Este es el mensaje que la solemnidad de Nuestro Señor Jesucristo, Rey del Universo, hace resonar en la Iglesia. La Iglesia, esposa de Cristo y madre de todos quienes esperan en Él, en su Sabiduría hace recordar a todos los cristianos sobre la supremacía absoluta de Jesús.
Nuestro divino Salvador, de hecho, por el gran amor que tiene a los hombres decidió entrar en la historia y vivir la condición humana en modo de poder colmar con Su muerte y Resurrección aquel abismo de separación que el pecado había abierto entre Dios y el hombre. Él, nuevo Abraham, ha también abrazado totalmente la condición humana habiendo asumido un cuerpo y un alma humanos en modo de poder salvarlos a ambos en el momento de Su muerte. ¡He aquí la grandeza de nuestro Rey!! Él, Verbo encarnado, era el único que podía salvarnos del pecado y de la muerte y es justo sobre la Cruz, cuando Jesús expira, que la muerte, lista para envolverlo en las tinieblas, es derrotada, porque Él, el Hijo de Dios, la supera enormemente. Él, de hecho, resurge, arranca la vida de la muerte y pone al demonio un límite: “Cualquiera que invoque el nombre del Señor será salvado” (Rom 10, 13).

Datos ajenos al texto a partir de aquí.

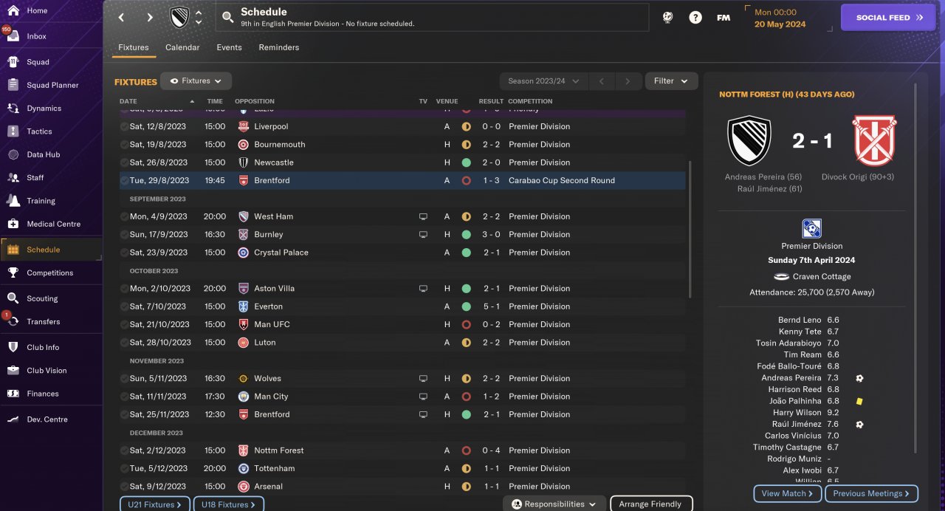Open the Fixtures view dropdown
The width and height of the screenshot is (945, 511).
point(196,81)
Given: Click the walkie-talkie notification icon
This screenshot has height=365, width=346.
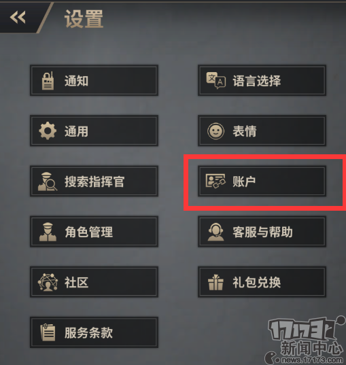Looking at the screenshot, I should coord(48,80).
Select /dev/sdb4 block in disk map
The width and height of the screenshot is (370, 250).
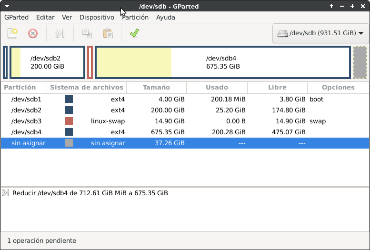click(x=223, y=62)
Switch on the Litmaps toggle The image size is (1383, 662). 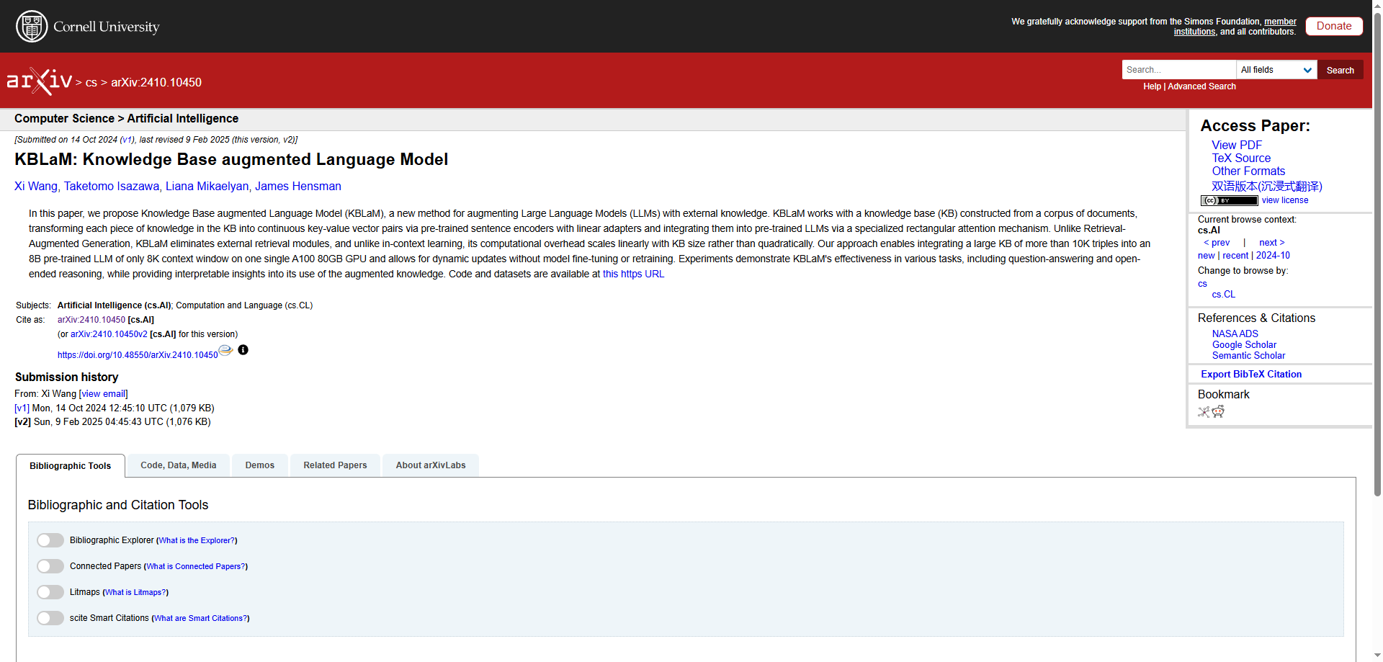point(50,592)
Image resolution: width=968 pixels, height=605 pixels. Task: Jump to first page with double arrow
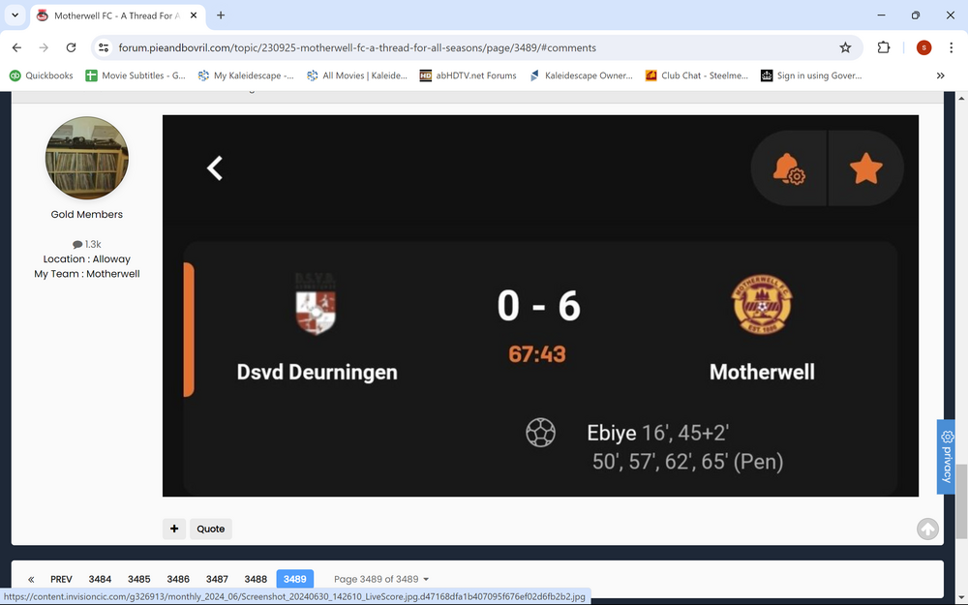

Con mayor razón nosotros debemos vivir siempre conscientes de haber sido redimidos a un precio muy alto, con la sangre de Cristo, que quiso morir de una forma tan dolorosa incluso por salvar una sola alma. Pensemos por unos instantes el gran amor que Él nos tiene y el extremo valor que nuestra alma tiene ante sus ojos. Jamás nadie podrá amarnos tan plenamente como Dios, jamás ninguno cuidará de nosotros como lo ha hecho Dios y jamás ninguno gozará tan desbordantemente de vernos en sus brazos como Dios. Los caminos del Paraíso, gracias al sacrificio de Cristo, fueron abiertos. Corresponde ahora al hombre recorrerlos para reencontrarse nuevamente en casa después del exilio terreno. Este camino aún no está libre de obstáculos. El demonio no deja nunca de intentar arrancarnos de la via de la bondad que conduce al Sumo Bien, el Señor. Es por eso que cada uno de nosotros es llamado constantemente a elegir aquello que más lo acerca a Cristo y aquello que más lo hace caminar hacia la meta eterna. Esto no es simplemente por cualquier razón “de frente al encuentro con Cristo”, sino porque sólo caminar eligiendo el bien convierte al hombre en verdaderamente hombre. Solo el Bien es capaz de hacer crecer y dilatar al ser humano. El camino por el Reino de los Cielos es por lo tanto el bien para nosotros. En este camino no estamos solos. Tenemos a la Iglesia, nuestra madre, que nos guía en la tempestad del tiempo y que nos dona la gracia de los Sacramentos. No nos comportemos como ciegos, como si no necesitáramos de nadie en esta vida. El hombre es relación y todavía más, es relación con su Creador. Abramos nuestro corazón y dejemos que la gracia entre en nosotros para transformarnos siempre más plenamente hombres y dependientes de Dios.
Esté, pues, nuestro corazón en este día lleno hasta los bordes de gozo por el gran redentor que nos ha salvado. Por eso dirijamos a Él nuestra invocación. Reconozcámoslo como Dios y Señor, como el único digno de adoración y como el sentido de nuestra vida misma. Vivimos hoy en un mundo en el que es siempre más clara la dificultad de ser cristianos pero un cristiano no vacila en decir que Cristo es el Rey, pero no sólo que Cristo es Su Rey, sino que Cristo es el Rey del Universo, de la historia, del tiempo y de todo aquello que es creado, visible o invisible. El y sólo Él es el Señor de los Señores y nosotros cristianos nos gloriamos de proclamarlo solemnemente en esta fiesta, el centro y fin de cada una de nuestras acciones y todavía más, de nuestra existencia como seres humanos.
Unámonos pues a la oración de la Iglesia que, a través de la Liturgia, proclama solemnemente: “Christus vincit! Christus regnat! Christus impera!”.